In her speech, Burch recounted years of fertility struggles, including several miscarriages and, just weeks before the Supreme Court overturned Roe v. Wade, a nonviable, wanted pregnancy that required her to get an abortion. Burch, who has two sons, said she and her husband learned just a couple of weeks ago that she’s currently pregnant, and learned a few days ago that this pregnancy also isn’t viable.

“We have determined that my pregnancy is once again not progressing and is not viable, and once again I have scheduled an appointment to terminate my pregnancy,” Burch said, with several of her female colleagues standing behind her in support as she spoke. “I don’t think people should have to justify their abortions. But I’m choosing to talk about why I made this decision because I want us to be able to have meaningful conversations about the reality of how the work that we do in this body impacts people in the real world.”

“I don’t know how many of you have been unfortunate enough to experience a miscarriage before, but I am not interested in going through it unnecessarily. Right now, the safest and most appropriate treatment for me—and the treatment that I choose—is abortion,” Burch said. “But the laws this legislature has passed has interfered with my ability to do that.” Burch testified that as part of the process to seek abortion care, she’s been forced to receive state-mandated, inaccurate counseling from her health care provider—including that she can adopt or parent, which she can’t because the pregnancy isn’t viable. “From where I sat, the only reason I had to hear those things was a cruel and really uninformed attempt by outside forces to shame and coerce and frighten me into making a different decision other than the one that I knew was right for me,” Burch said. “There’s no one-size-fits-all script for people seeking abortion care, and the legislature doesn’t have any right to assign one.”

Burch, who also serves as Senate Democratic Caucus Whip, isn’t sharing when she’ll be having her abortion for her safety, she told CNN’s Abby Philip on Monday. “This is a really sensitive time for me and my family,” Burch said, noting she made the decision to speak about it publicly “because it’s so relevant to what’s happening—across the country, yes, but in Arizona specifically.” As a nurse practitioner at a reproductive health clinic, Burch said she’s served “patients who were past 15 weeks, who I believe and they believe that abortion was the right decision for them.” 

“This is not the first time I’ve had a pregnancy that failed, and as a medical provider, I know what I’m up against. As a legislator, I know what I’m facing,” Burch said. But she expressed frustration with how difficult the medical landscape is to navigate for people who aren’t in her position, pointing, again, to state laws that require health care providers to “counsel” patients on their options other than abortion—even when, as in her case, there are none. 

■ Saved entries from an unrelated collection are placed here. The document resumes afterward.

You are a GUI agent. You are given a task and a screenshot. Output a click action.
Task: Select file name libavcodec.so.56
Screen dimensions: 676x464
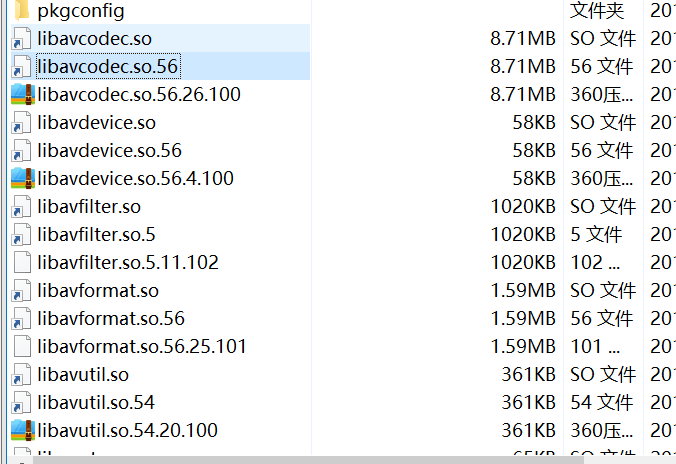[x=108, y=66]
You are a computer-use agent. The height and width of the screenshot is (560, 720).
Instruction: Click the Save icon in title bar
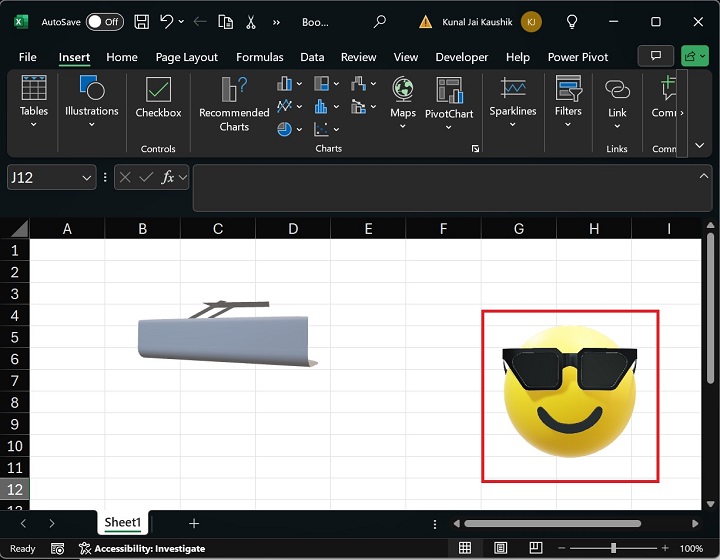pyautogui.click(x=142, y=21)
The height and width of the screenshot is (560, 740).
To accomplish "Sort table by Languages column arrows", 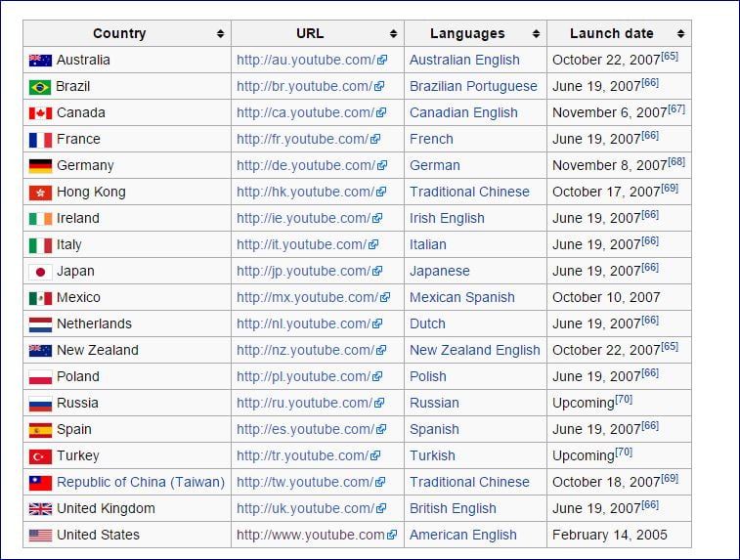I will (x=536, y=34).
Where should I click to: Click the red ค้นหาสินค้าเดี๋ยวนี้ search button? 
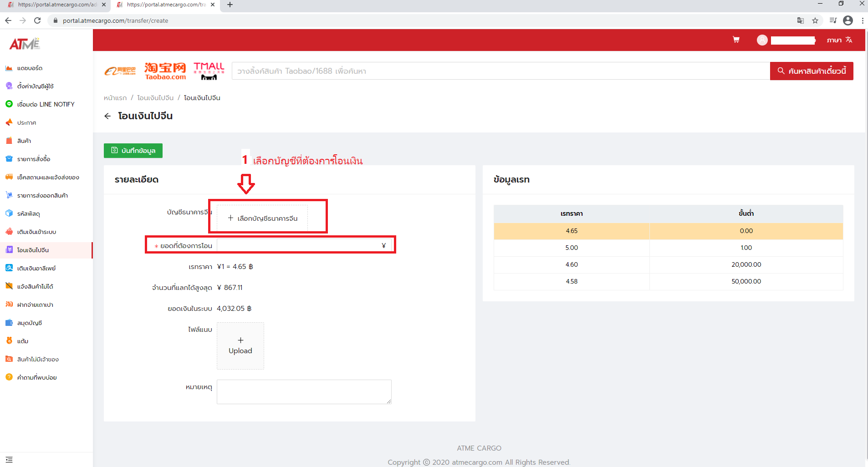[812, 71]
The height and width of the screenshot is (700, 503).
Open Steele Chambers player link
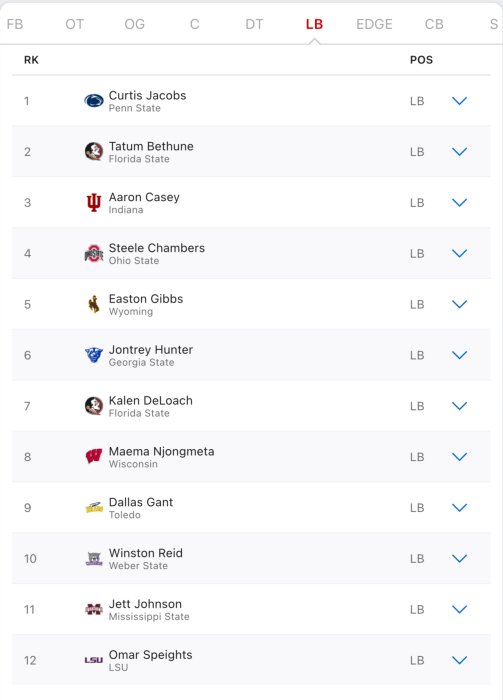(x=157, y=248)
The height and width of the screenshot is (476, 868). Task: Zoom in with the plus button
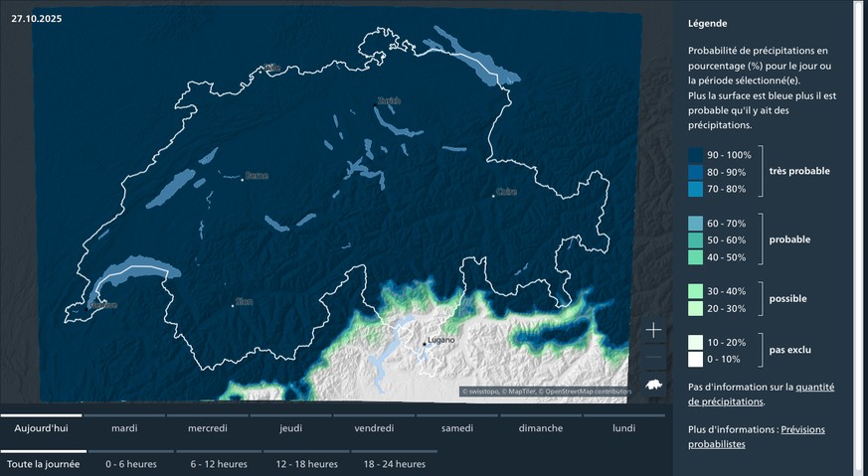(x=653, y=330)
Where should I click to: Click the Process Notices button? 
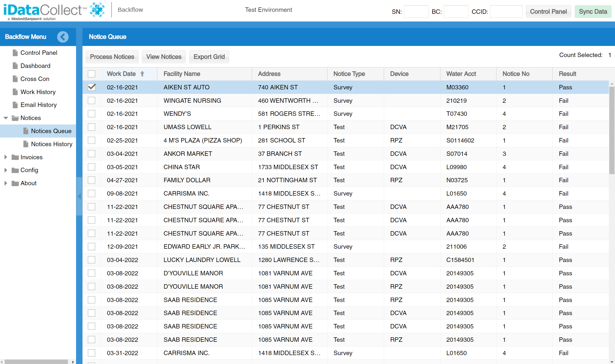coord(112,57)
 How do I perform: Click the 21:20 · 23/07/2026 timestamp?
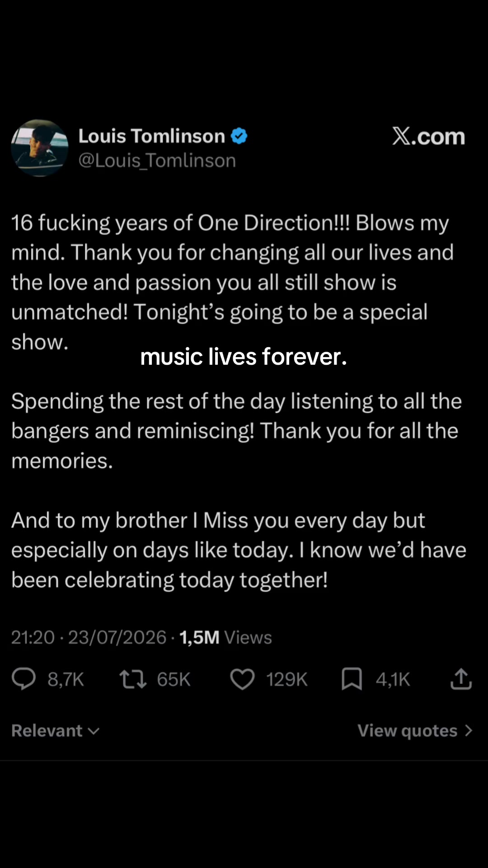pyautogui.click(x=89, y=637)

“For patients who are coming in for the first time who are not expecting the situation that they’re about to walk into, it’s very difficult to have a medical provider tell me that I can consider adoption, I can consider parenting, when those are not realistic options for me,” Burch explained on CNN. “I have no option to parent, I have no option, for this is not a viable pregnancy, but they are required to say things that are absolutely false… it’s really unconscionable and we can and should do better.”

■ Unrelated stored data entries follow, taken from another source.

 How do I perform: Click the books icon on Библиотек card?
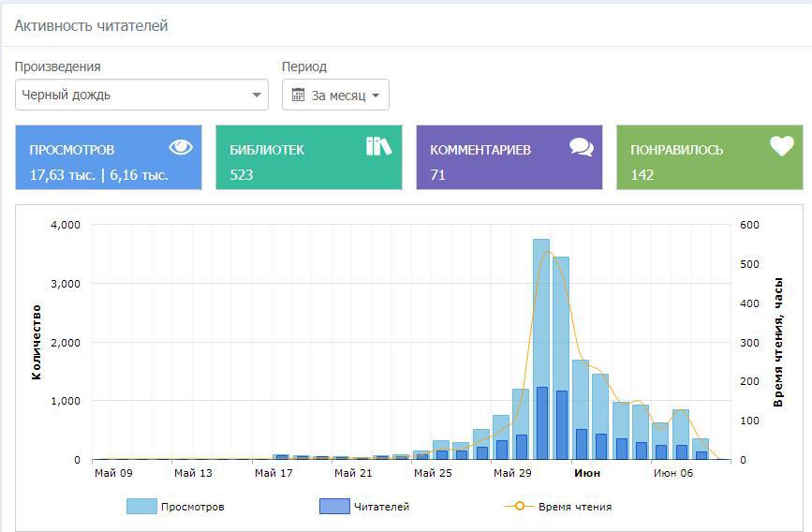click(x=378, y=146)
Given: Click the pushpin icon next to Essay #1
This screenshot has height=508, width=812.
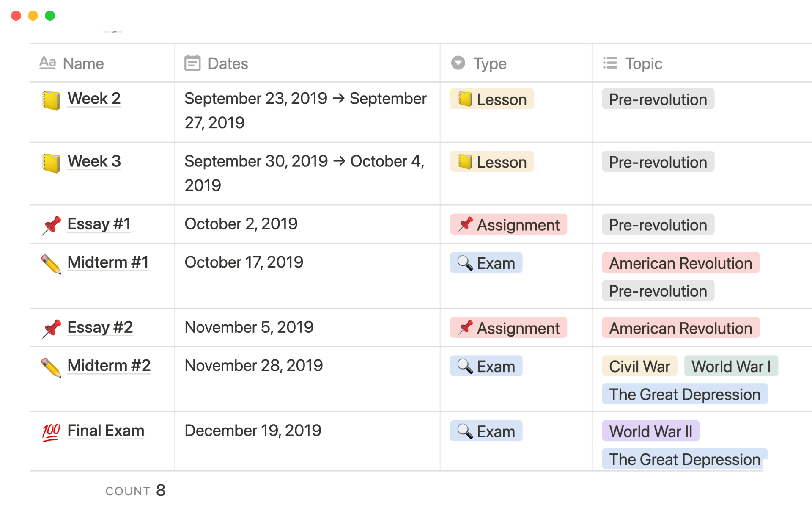Looking at the screenshot, I should coord(51,225).
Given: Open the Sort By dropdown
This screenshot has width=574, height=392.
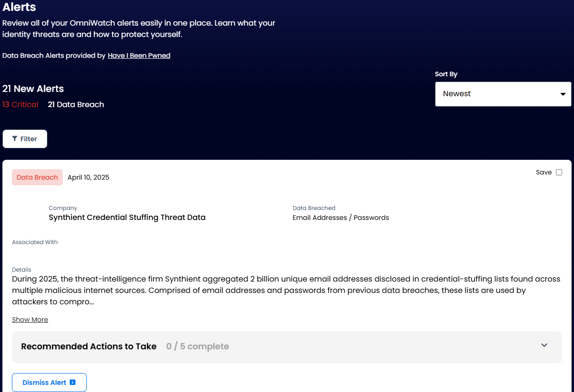Looking at the screenshot, I should point(503,94).
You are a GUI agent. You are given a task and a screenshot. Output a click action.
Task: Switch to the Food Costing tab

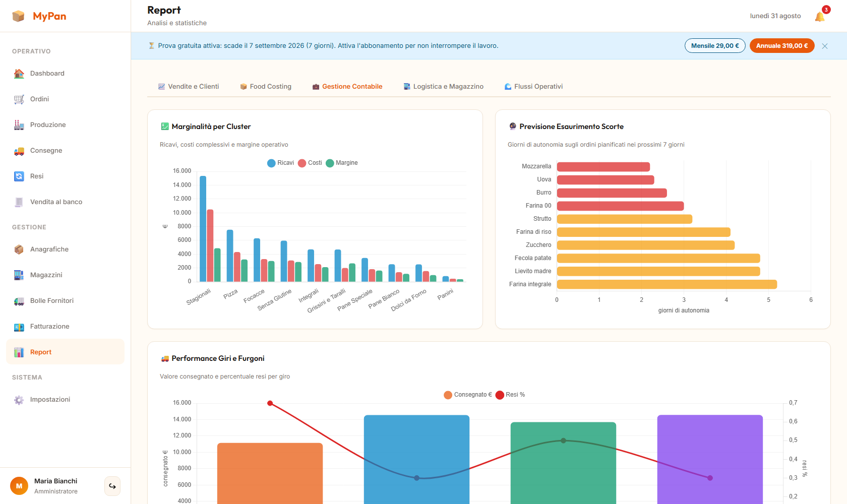[266, 87]
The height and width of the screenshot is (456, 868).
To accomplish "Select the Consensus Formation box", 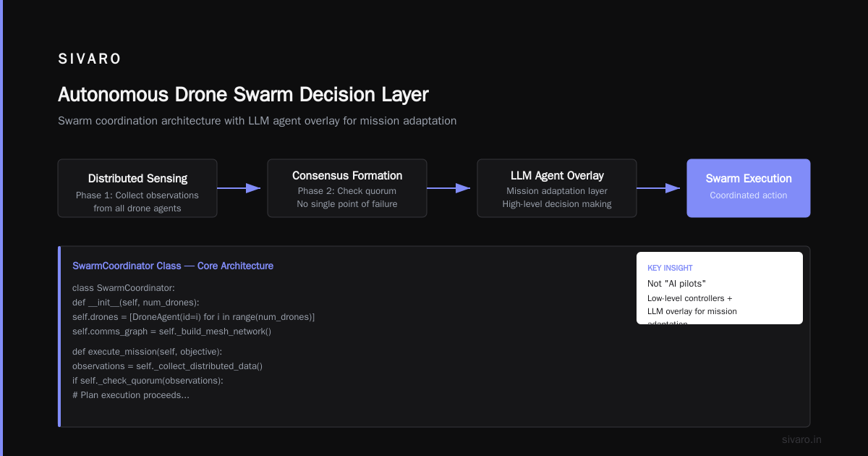I will 347,188.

Ultimately, Burch told Philip, after years of fertility struggles, she and her husband are no longer trying to build their family. Her abortion procedure is “coming soon,” she said, because “I am deliberately trying to move forward with this so that I can move forward with my life. We tried for a very long time to have a baby and we have decided that we are not going to try to do that anymore, and I’m really just ready for what’s next.”

Pregnancy and fertility have always been daunting in their own right, especially in a culture that stigmatizes infertility and has always stigmatized abortion. Burch’s experience highlights how abortion bans and the fear and confusion they instill have only made all of this worse and more dangerous. Her decision to share her story reminds us that people experiencing pregnancy complications and in need of abortion care aren’t nameless, faceless strangers, but can literally include the elected officials representing us.